Side note: The electrical plugs are NOT the same as in Germany. What? But don't panic, Chris brought one universal-converter and we were able to share that one to recharge all our devices. Phew! We didn't bring laptops, but boy, we needed our phones (for navigation and communication) and the kids NEEDED their iPods to be charged! We scraped by with the shared converter. It just meant that the kids had to leave their iPods to charge in the room during the day, so they couldn't take them out to take photos of their own. Lesson learned. May need more universal-converters for other travels in the future.

As much as we wanted to rest and not do much (we were all tired from an early start), we decided we must walk to the other side of the island to meet Alessandro, one of HotelTonight's hotel-side correspondents. He grew up in Murano and has now lived in Venice for many, many years. He works with the Hotel Antiche Figure on the Ferrovia side of Venice and LOVES his city. He loves to share his knowledge of its history and ideas of where to visit.

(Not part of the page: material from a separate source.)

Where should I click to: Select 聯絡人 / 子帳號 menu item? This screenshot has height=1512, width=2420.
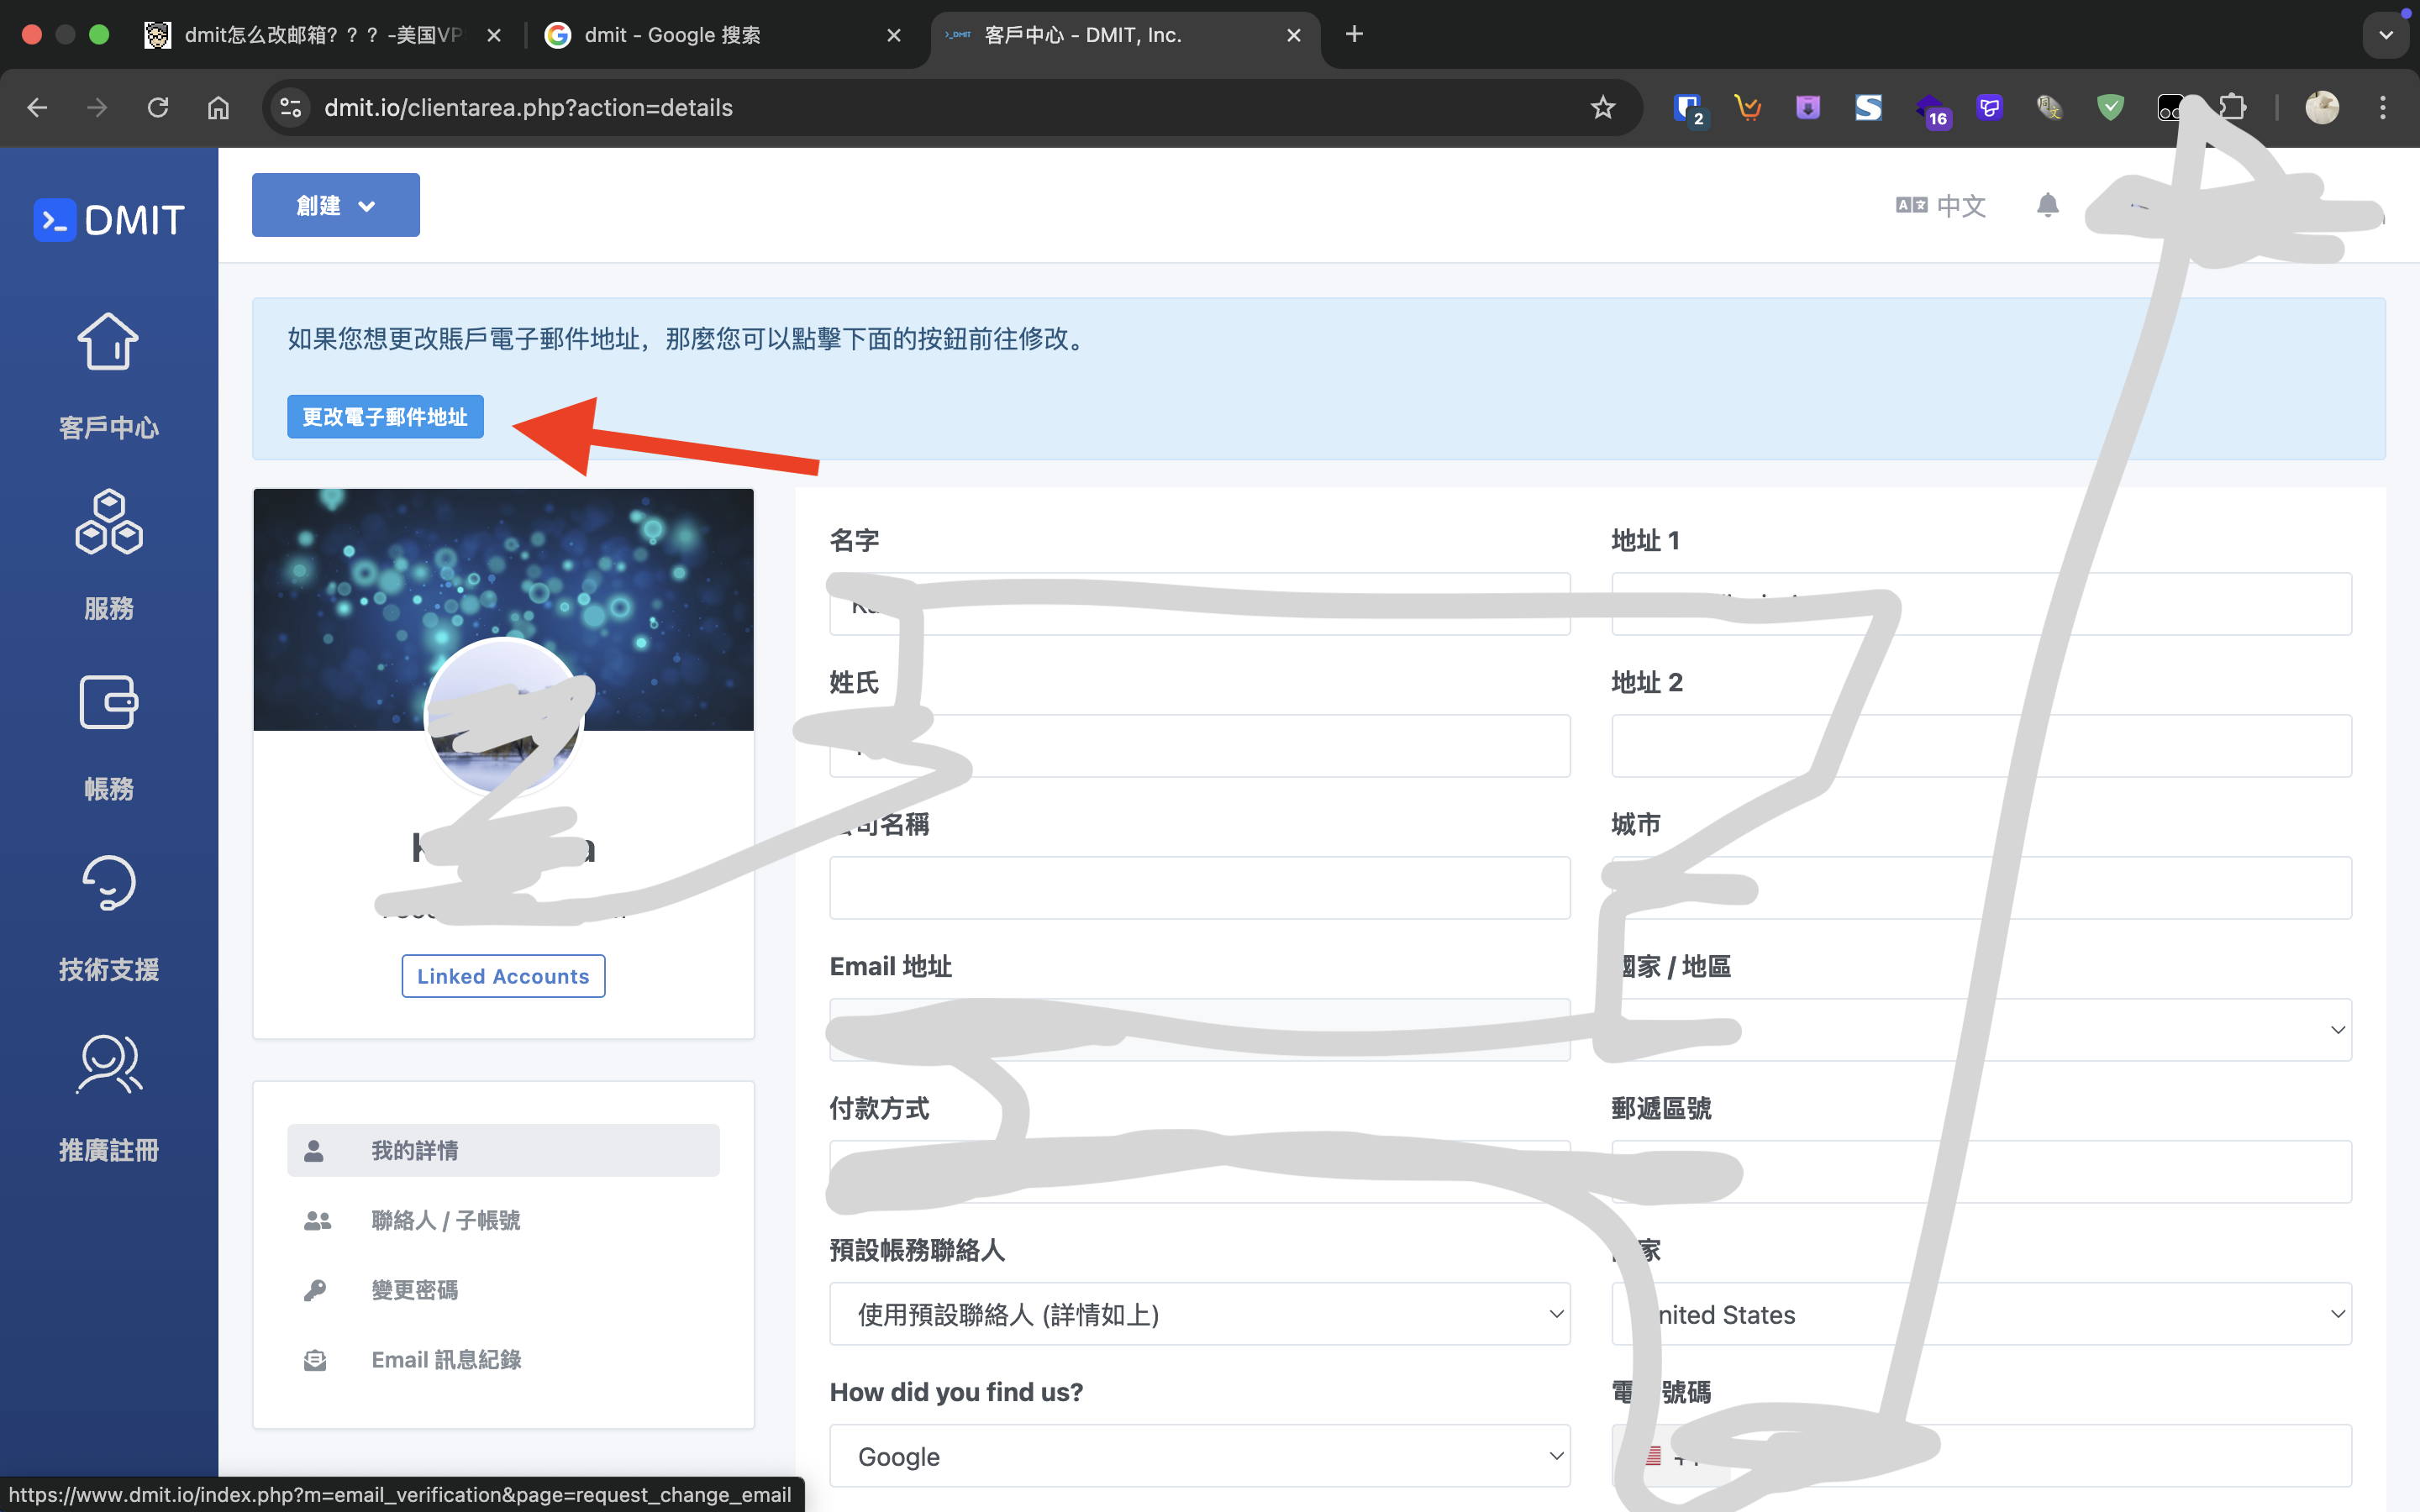[445, 1220]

Kids and map (left), Chris and Alessandro (middle), Kids walking (right)
We met Alessandro at his hotel and were greeted with warm welcomes and bellinis. He spent a long time showing us the map and pointing out places to see, eat, and visit. The kids had their iPods this time (this was before we realised the outlets were different) and occupied themselves quietly as we studied the map. Alessandro then walked us to dinner before heading home, and we enjoyed a nice dinner to end our day.

Alessandro had sent other clients to the same restaurant (clients who were staying at his hotel) and they sat right next to us. They were ending their 2 week trip (a New Jersey family with three grown daughters). As we talked about their trip, our trip, and other niceties, Venice and Xander (but Venice in particular) were super tired and ready to go back to the hotel for some good rest.

Side note: I am now remembering how long the Italians like to eat (or enjoy each other's company at the table). You get service and food very fast, but it takes about a year to get the bill. EVERY TIME we have to say, "Il conto per favore". And even that takes a while.

As a result, no kid brushed their teeth tonight. It was straight to bed with those sleepyheads.